● **Extract provided**:
━━━━━━━━
The 2012 United States presidential election in Delaware took place on November 6, 2012, as part of the 2012 United States presidential election in which all 50 states plus the District of Columbia participated. Delaware voters chose three electors to represent them in the Electoral College via a popular vote pitting incumbent Democratic President Barack Obama and his running mate, Vice President Joe Biden, against Republican challenger and former Massachusetts Governor Mitt Romney and his running mate, Congressman Paul Ryan.

Obama easily carried Delaware by 18.63 points. Throughout the campaign, news organizations considered Delaware a state Obama would win, or a safe blue state. It has not been carried by a Republican presidential candidate since 1988, it has not been seriously contested by Republicans since 1992, and it is reckoned to be part of the blue wall, referring to the group of states that voted for the Democratic presidential nominee in every election from 1992 to 2012. Additionally, it is the home state of Obama's vice president, Joe Biden, who served as Senator there from 1973 to 2009.
━━━━━━━━
● **Dataset content**:
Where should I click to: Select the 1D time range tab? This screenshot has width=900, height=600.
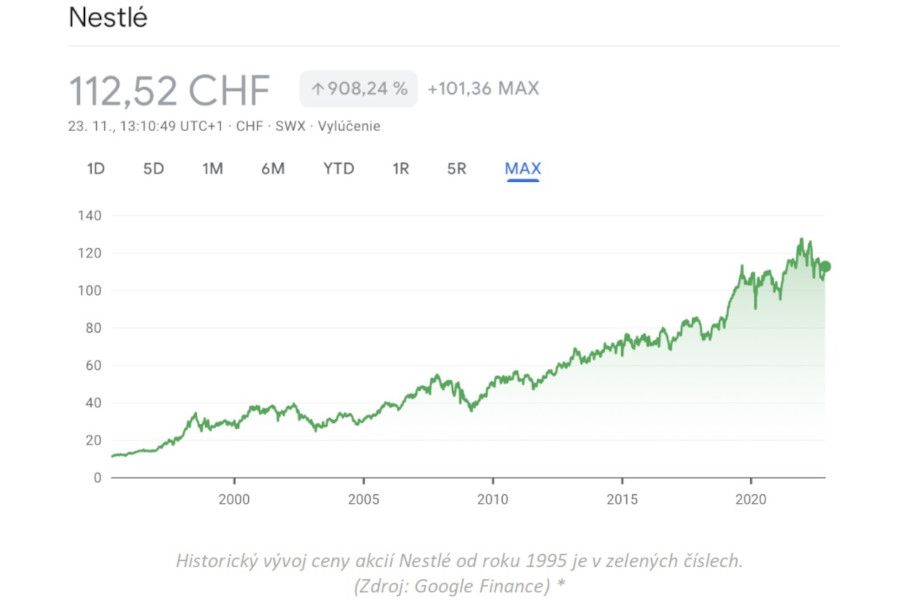coord(96,169)
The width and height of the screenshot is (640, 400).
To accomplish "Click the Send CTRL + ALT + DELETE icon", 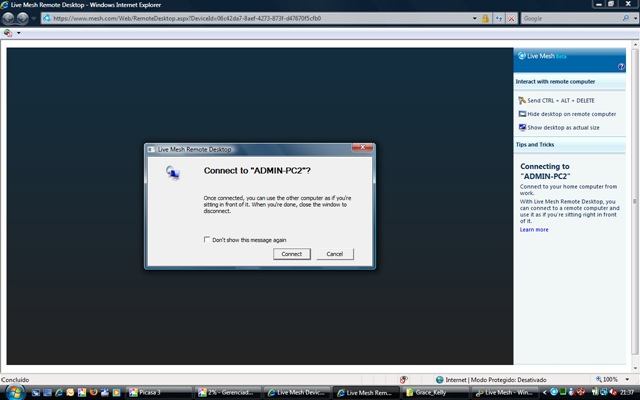I will (522, 100).
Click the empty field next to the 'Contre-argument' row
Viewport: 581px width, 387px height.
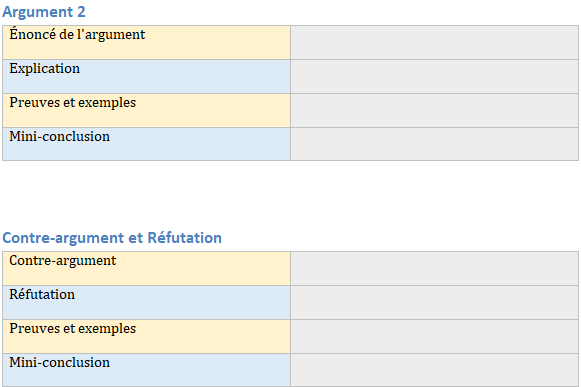pos(434,268)
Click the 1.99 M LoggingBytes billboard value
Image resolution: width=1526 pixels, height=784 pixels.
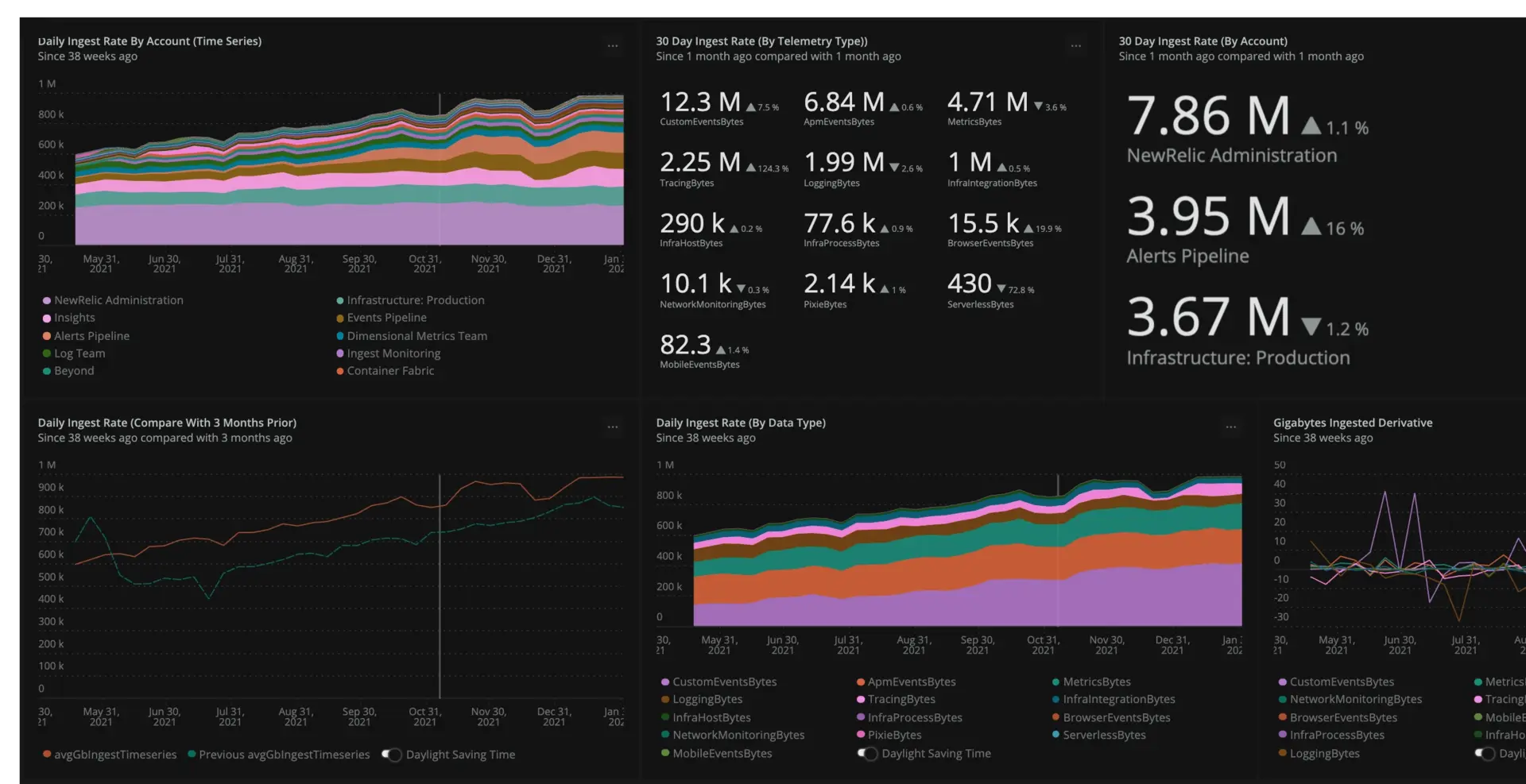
━━━━━━━━
● **What you will do**:
Answer these from the passage on Delaware's 2012 presidential vote:
1. How many electors did Delaware voters choose?
2. By how many points did Obama carry the state?
3. During which years did Joe Biden serve as a senator from Delaware?
None of the entries is needed here.

● **Task result**:
1. Three
2. 18.63 points
3. From 1973 to 2009